• Data to examine:
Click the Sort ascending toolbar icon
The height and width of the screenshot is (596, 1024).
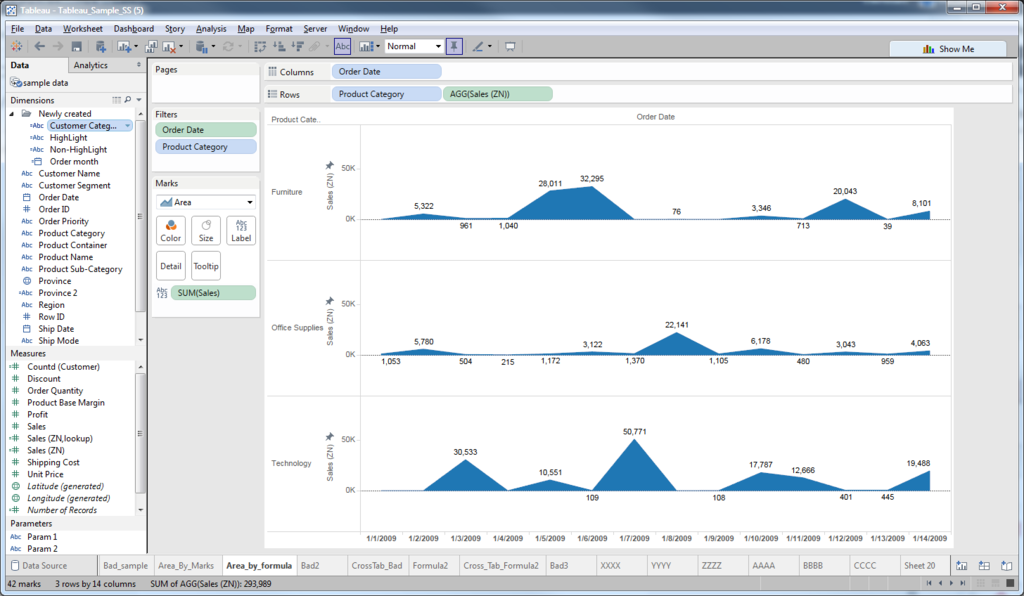pos(279,46)
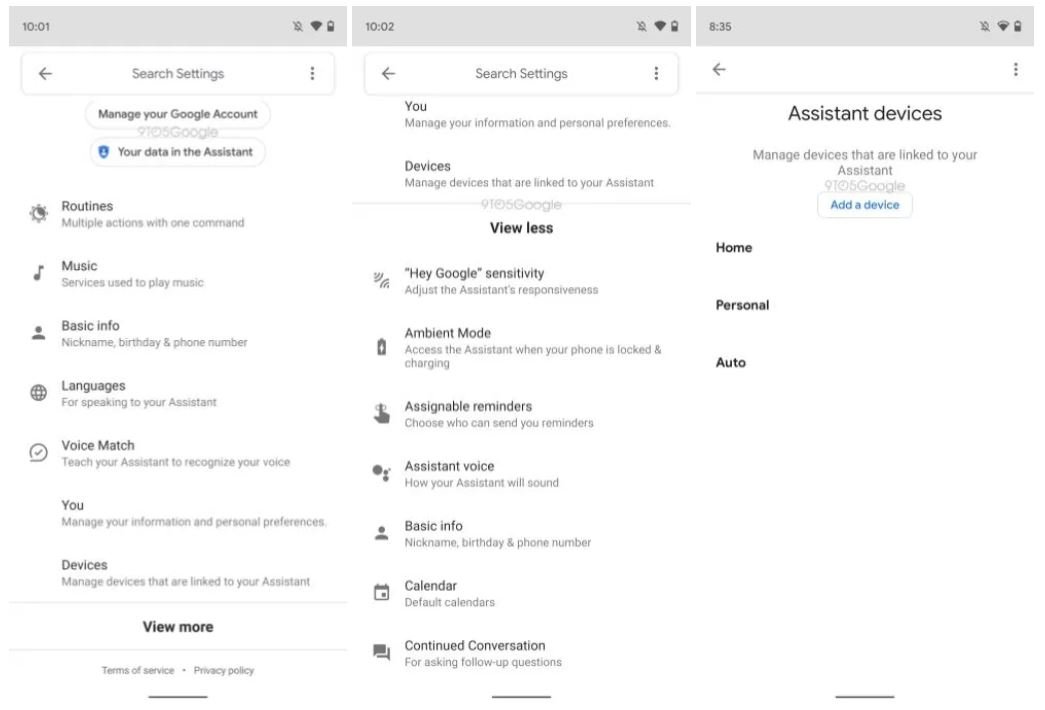Open overflow menu on Assistant devices screen
The width and height of the screenshot is (1045, 710).
click(1016, 70)
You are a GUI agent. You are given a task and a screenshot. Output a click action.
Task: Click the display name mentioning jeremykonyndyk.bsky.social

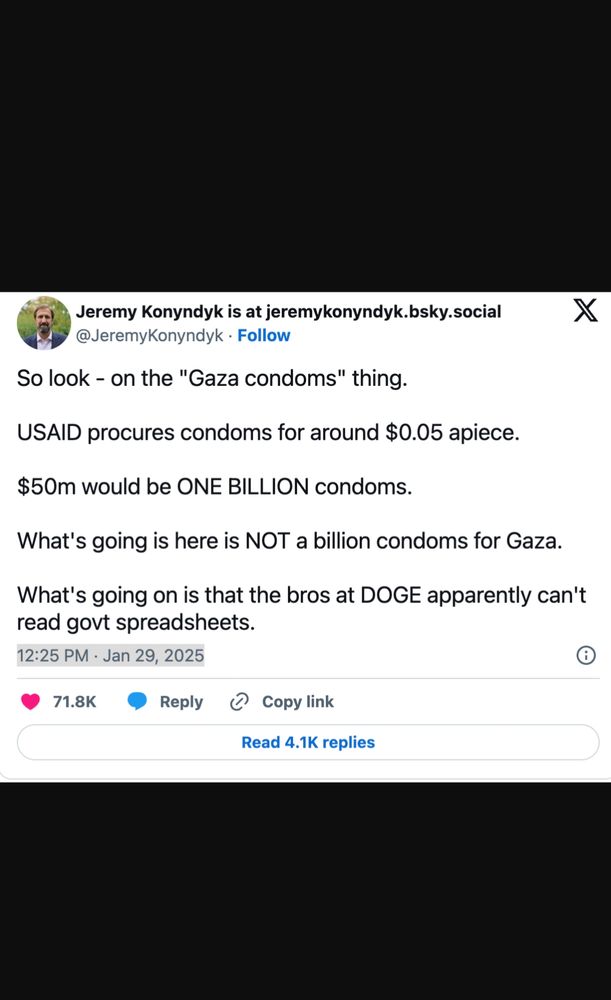288,312
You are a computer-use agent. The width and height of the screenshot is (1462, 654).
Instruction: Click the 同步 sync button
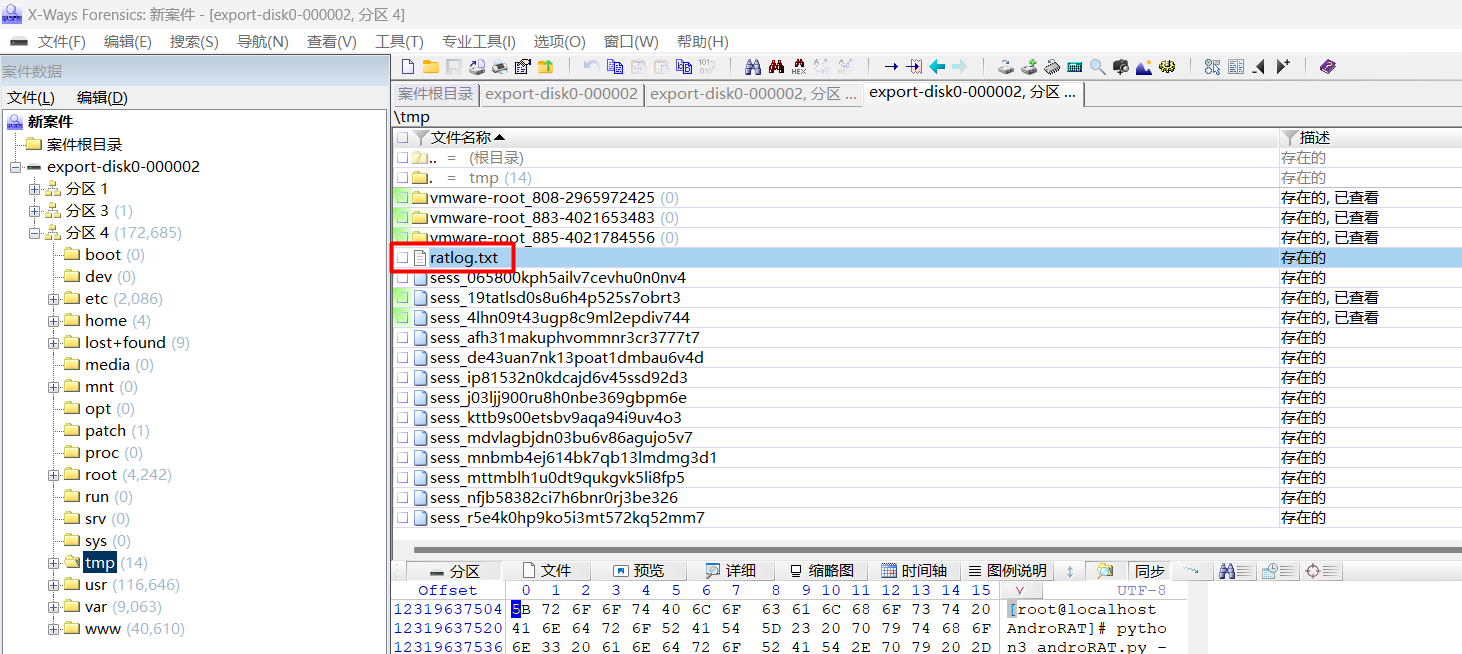coord(1150,571)
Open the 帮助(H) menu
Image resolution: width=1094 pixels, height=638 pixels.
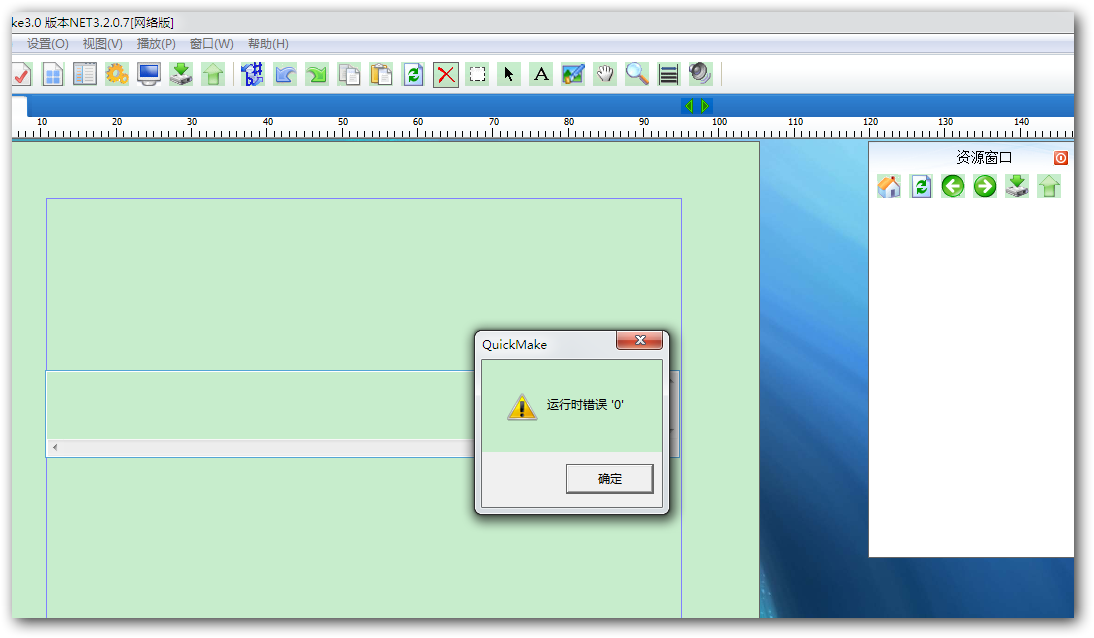(268, 44)
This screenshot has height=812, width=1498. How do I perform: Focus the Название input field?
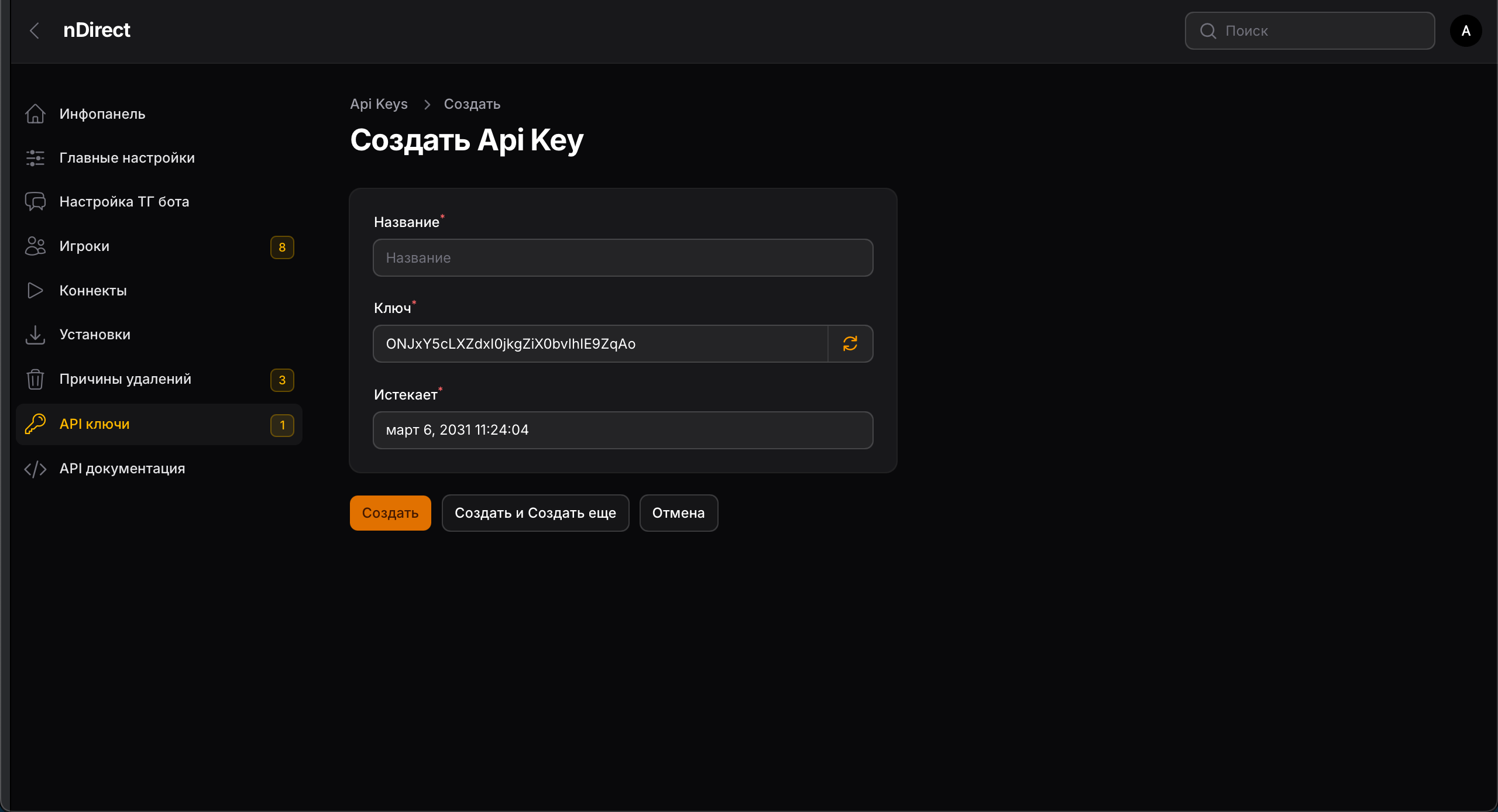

• Task brief:
Your reply must reproduce all of the entries exactly and contain no pictures.

• Exercise output:
Click the Sort ascending toolbar icon
The height and width of the screenshot is (596, 1024).
pos(279,46)
Open overflow menu on Assistant devices screen
The width and height of the screenshot is (1045, 710).
click(1016, 70)
You are a GUI agent. You are given a task and a screenshot. Output a click action.
Task: Click the display name mentioning jeremykonyndyk.bsky.social

288,312
You are a computer-use agent. The width and height of the screenshot is (1462, 654).
Instruction: Click the 同步 sync button
coord(1150,571)
Open the 帮助(H) menu
Image resolution: width=1094 pixels, height=638 pixels.
(268, 44)
This screenshot has height=812, width=1498. How do I perform: Focus the Название input field?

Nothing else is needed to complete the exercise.